## WORK REQUIRED
In the editorial on Tulsi Gabbard's nomination below, what does Section 702 of the Foreign Intelligence Surveillance Act allow?

=== SOURCE TEXT ===

National Review Online
Friday, January 24, 2025
The good thing regarding Tulsi Gabbard’s nomination
as Donald Trump’s director of national intelligence is that the job is not
nearly as important as it sounds.
That said, she’s an atrocious nominee who deserves to be
defeated. Republican senators reluctant to cross an ascendant President Trump
should consider that they’ll be doing him a favor by saying no to this
nomination. The president can readily find someone more suitable, as he’s done
before. Does anyone miss ex–attorney general nominee Matt Gaetz?
Throughout her career, Gabbard has been ideologically
hostile to the job she’s been selected for. She long opposed Section 702 of the
Foreign Intelligence Surveillance Act, which allows us to monitor the
communications of non-Americans located outside the United States. This is a
little like a secretary of defense nominee being opposed to building tanks.
Under pressure from Republican senators, she’s now converted on the issue, but
that it took being desperate for confirmation votes for her to make her change
is not comforting.
Also, as a member of Congress, Gabbard co-sponsored
legislation “expressing the sense of the House of Representatives that the
Federal Government should drop all charges against Edward Snowden.” The
resolution went nowhere because not everyone was as sympathetic to a figure who
illegally absconded with classified information about the National Security
Agency’s metadata tracking program, handed it over to Julian Assange’s
Wikileaks (a group that deliberately imperiled U.S. service personnel abroad),
and subsequently defected to Russia. Snowden is, quite simply, a traitor and
fugitive from U.S. justice. A DNI pick taking his side is like an AG nominee
thinking the mob gets a bad rap.

=== DATA RECORDS ===

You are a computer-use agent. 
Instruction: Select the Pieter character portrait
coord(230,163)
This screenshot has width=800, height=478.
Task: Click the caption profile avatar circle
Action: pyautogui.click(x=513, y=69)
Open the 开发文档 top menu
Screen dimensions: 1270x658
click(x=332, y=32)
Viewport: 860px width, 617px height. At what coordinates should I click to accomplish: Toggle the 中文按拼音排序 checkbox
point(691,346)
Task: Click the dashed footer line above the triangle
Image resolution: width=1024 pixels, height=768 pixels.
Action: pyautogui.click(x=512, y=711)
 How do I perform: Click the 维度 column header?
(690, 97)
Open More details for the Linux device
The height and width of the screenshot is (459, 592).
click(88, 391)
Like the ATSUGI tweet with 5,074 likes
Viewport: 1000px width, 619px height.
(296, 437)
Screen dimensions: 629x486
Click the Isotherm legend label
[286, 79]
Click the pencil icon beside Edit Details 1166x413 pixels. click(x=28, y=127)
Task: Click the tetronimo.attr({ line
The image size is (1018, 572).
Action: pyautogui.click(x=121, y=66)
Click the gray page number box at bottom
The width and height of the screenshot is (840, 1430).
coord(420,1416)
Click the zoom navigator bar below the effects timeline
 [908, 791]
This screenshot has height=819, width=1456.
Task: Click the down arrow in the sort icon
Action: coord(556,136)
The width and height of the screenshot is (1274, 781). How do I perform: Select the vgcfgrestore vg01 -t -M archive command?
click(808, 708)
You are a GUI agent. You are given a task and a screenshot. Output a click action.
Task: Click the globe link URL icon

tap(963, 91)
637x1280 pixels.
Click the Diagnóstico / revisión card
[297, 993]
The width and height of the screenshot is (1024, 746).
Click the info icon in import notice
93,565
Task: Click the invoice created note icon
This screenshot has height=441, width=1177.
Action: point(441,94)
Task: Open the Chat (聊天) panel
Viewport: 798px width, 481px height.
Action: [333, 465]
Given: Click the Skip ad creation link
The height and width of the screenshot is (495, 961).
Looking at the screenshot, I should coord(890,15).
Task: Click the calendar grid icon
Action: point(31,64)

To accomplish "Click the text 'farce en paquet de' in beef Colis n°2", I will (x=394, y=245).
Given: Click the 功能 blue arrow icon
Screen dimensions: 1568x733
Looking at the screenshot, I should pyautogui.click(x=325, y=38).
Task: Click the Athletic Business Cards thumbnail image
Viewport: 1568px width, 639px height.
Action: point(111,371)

===

## THE RESPONSE
It allows monitoring of the communications of non-Americans located outside the United States.